Um corpinho que um dia se perdeu por aí


Autora: Gabi Gabí, 
de: oblogdagabigabi.blogspot.com





quarta-feira, 10 de agosto de 2011

A criação de neologismos para termos médicos e a recusa de errata

Por Maira Begalli

No último dia 26 de julho, a equipe do programa Manhã Maior, da RedeTV, entrou em contato com a RISSCA (Rede de Incentivo à Saúde e Satisfação Corporal e Alimentar) por meio de Natália Bonfim (ativista e estudante de Psicologia) para colaborarmos em uma pauta descrita no primeiro assunto do email como “REDETV - Entrevista anorexia / depressão”. Segue um trecho desse primeiro email:

"Boa Tarde Natalia,
(...) Na semana que vem estaremos fazendo um especial sobre Depressão e abordaremos diversos casos em cada dia da semana. Na quarta-feira, 03/08, iremos falar sobre Depressão e Transtorno alimentar, como esses dois problemas andam juntos e um acaba levando ao outro (...).

Como a RISSCA possui a missão de disseminar informação correta não só sobre transtornos alimentares, como também promover o questionamento dos atuais padrões de beleza, saúde e satisfação corporal de nossa sociedade, que comumente levam as pessoas à insatisfação com seus corpos, consideramos uma excelente oportunidade de expor sobre o tema em uma rede aberta de televisão, em um programa de alcance nacional."

Retornei o email de Luana da Silveira, produtora do programa, e logo em seguida falei ao telefone com Andrea Andrade. Confirmei minha participação em uma gravação na quinta-feira, 28 de julho, e indiquei Andrea Paulino (também integrante da RISSCA, ativista). Contei brevemente minha experiência com transtorno alimentar, disse que achava importante o relato de depressão e transtorno alimentar, deixando bem claro que eu era ativista e que meu papel era bem mais didático do que de querer mostrar um lado de destruição. Até porque não vejo deste modo.
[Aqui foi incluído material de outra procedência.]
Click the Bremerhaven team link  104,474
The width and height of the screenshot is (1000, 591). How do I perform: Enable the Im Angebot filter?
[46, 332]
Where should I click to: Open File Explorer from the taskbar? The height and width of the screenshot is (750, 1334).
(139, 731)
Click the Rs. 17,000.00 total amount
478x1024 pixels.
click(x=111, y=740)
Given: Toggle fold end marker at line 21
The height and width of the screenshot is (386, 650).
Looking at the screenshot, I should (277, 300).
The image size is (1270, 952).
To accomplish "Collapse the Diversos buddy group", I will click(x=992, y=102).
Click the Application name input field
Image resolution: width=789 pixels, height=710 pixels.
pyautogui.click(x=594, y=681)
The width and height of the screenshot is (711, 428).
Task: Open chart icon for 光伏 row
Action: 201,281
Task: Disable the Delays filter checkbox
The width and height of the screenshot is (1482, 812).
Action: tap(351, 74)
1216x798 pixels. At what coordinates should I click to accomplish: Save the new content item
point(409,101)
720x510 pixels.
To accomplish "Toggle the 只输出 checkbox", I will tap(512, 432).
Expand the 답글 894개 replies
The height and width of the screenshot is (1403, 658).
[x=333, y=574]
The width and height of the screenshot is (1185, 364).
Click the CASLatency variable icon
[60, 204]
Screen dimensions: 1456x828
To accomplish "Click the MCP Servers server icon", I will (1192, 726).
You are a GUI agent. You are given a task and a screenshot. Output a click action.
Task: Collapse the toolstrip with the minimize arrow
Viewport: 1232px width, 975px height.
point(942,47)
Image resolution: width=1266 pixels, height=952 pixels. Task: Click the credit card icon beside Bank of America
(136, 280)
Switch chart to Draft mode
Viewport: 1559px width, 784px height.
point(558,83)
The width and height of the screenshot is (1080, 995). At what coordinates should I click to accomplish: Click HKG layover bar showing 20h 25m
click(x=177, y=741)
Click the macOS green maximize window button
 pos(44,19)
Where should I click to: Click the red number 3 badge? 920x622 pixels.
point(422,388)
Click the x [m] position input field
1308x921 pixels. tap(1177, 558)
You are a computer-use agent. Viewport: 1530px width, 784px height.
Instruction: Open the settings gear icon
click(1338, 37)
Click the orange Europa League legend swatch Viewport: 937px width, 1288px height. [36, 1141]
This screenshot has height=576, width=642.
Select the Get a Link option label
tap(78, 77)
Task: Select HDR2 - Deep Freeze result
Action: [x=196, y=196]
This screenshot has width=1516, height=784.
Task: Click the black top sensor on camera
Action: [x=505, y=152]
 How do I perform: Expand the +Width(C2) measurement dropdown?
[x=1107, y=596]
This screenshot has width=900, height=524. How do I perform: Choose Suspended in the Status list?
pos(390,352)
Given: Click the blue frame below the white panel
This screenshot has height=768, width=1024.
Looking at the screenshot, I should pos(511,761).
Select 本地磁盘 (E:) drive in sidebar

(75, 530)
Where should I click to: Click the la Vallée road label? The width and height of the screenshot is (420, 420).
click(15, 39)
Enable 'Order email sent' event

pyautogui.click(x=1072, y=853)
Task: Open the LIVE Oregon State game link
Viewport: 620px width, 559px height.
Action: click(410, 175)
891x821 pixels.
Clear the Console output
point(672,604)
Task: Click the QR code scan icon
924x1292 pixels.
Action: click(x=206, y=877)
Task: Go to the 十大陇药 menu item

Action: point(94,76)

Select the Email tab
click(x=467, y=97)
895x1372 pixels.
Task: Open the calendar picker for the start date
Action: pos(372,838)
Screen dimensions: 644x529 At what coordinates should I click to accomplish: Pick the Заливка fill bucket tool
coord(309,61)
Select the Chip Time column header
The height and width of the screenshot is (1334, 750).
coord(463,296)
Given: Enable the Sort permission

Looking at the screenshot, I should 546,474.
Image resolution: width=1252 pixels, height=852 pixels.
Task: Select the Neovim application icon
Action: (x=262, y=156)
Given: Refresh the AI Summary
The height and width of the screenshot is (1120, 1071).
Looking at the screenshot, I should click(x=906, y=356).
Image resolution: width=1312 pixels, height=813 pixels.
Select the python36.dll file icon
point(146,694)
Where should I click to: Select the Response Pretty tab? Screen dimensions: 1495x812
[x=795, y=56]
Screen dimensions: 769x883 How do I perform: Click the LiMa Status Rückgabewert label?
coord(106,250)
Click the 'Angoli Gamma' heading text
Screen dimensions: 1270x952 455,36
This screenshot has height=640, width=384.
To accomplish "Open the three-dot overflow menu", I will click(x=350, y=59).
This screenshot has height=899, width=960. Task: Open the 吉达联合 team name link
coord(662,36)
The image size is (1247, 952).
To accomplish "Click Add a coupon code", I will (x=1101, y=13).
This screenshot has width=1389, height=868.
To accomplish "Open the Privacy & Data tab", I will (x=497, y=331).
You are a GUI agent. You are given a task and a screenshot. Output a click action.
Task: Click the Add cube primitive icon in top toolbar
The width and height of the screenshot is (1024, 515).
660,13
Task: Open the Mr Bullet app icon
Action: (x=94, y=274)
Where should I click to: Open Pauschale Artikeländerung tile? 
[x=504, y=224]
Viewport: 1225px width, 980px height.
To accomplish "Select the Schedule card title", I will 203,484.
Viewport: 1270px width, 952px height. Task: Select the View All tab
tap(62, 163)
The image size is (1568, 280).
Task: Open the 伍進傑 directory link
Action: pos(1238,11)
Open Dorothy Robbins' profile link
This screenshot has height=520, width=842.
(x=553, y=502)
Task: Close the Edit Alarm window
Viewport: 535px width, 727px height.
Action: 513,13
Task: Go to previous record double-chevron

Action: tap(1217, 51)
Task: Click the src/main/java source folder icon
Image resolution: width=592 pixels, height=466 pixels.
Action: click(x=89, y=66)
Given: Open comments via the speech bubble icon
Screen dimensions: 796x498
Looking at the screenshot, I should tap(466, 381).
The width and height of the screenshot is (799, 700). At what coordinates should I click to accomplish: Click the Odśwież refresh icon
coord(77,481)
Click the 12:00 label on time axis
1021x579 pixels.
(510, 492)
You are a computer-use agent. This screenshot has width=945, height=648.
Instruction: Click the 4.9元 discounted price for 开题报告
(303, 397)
“Engano de uma das apresentadoras”

Entretanto, no programa que foi ao ar no dia 3 de agosto e que fazia parte de uma série semanal que abordaria o tema depressão, classificaram, ao invés de Transtornos Alimentares e Depressão, erroneamente como Depressão Alimentar. Enviei um email solicitando a errata, que pode ser acessado aqui:

“(...) Há mais de oito anos damos entrevistas a quem nos pede, pois achamos necessário falar (...) para chegar aonde as redes não chegam e talvez mudar as escolhas de quem passa ou convive com a situação. Um transtorno alimentar não é uma coisa óbvia como fazer dieta, nem tão simples como querer parecer com algum famoso. Transtorno alimentar também não dá depressão. Mas até pela falta de nutrientes provoca alteração de hormônios que pode acarretar desânimo, insônia e falta de vontade de fazer coisas simples e rotineiras. Isso não se chama ‘Depressão Alimentar’, como foi dito no programa. Depressão alimentar não existe. Entendemos a edição e as paródias em temáticas jornalísticas, mas não é possível criar neologismos com termos médicos. Ou teríamos ‘Salmonela Emocional’, ‘Azia Psicológica’, ‘Gula Hepática’. Então, como nós, daqui da RISSCA, somos um coletivo ativista interessado em divulgar e promover a Saúde e Satisfação Corporal, gostaríamos que o programa Manhã Maior publicasse essa errata. Uma vez que estivemos no programa não com a intenção de sermos personagens-coitadinhas, mas sim, como ativistas que lutam para que as pessoas sejam esclarecidas. É um trabalho didático, mesmo. Como a apresentadora diz nesse vídeo, em respeito ao público espectador e a responsabilidade que um programa televisivo em rede aberta representa gostaríamos que o uso do termo fosse corrigido, pois se pudéssemos nós mesmos faríamos isso ao vivo.”

A resposta da produção
(toda a discussão pode ser acompanhada no Grupo da RISSCA do Facebook):

“(...) Desde o princípio de nosso contato foi explicado que abordaríamos o assunto dentro de um especial sobre depressão, sabemos que o termo ‘depressão alimentar’ não existe, se ele foi citado em algum momento da pauta, foi por engano de uma das apresentadoras mas fomos claros que pode existir. Depressão seguida de transtorno alimentar ou vice-versa, como um problema acaba levando ao outro. Tivemos no estúdio a especialista dra. Liliane Kijner, que, inclusive, cuidou de um caso de uma garota que desenvolveu anorexia devido à depressão. Sendo assim, em nenhum momento inventamos uma ‘Depressão Alimentar’, do contrário nem mesmo um especialista renomado teria aceitado participar. Se necessário, conversem com a Andrea, que esteve aqui no estúdio, ela mais do que ninguém pode dizer que o tema foi abordado da melhor forma possível sem expor ninguém ou criar algo que não existe. Pedimos desculpa se em algum momento vocês se sentiram injustiçadas ou ofendidas, pois tomamos o maior cuidado para que isso não ocorresse.”

Caçando aspas

Retornei o email dela, disse que somos um grupo multidisciplinar com psicólogos, psiquiatras e que todos estavam de comum acordo com o erro. Disse que em nenhum momento me senti exposta ou vitimada. Mas não responderam. O grande problema é que aparece depressão alimentar o tempo todo na legenda das reportagens (vídeo1, vídeo2).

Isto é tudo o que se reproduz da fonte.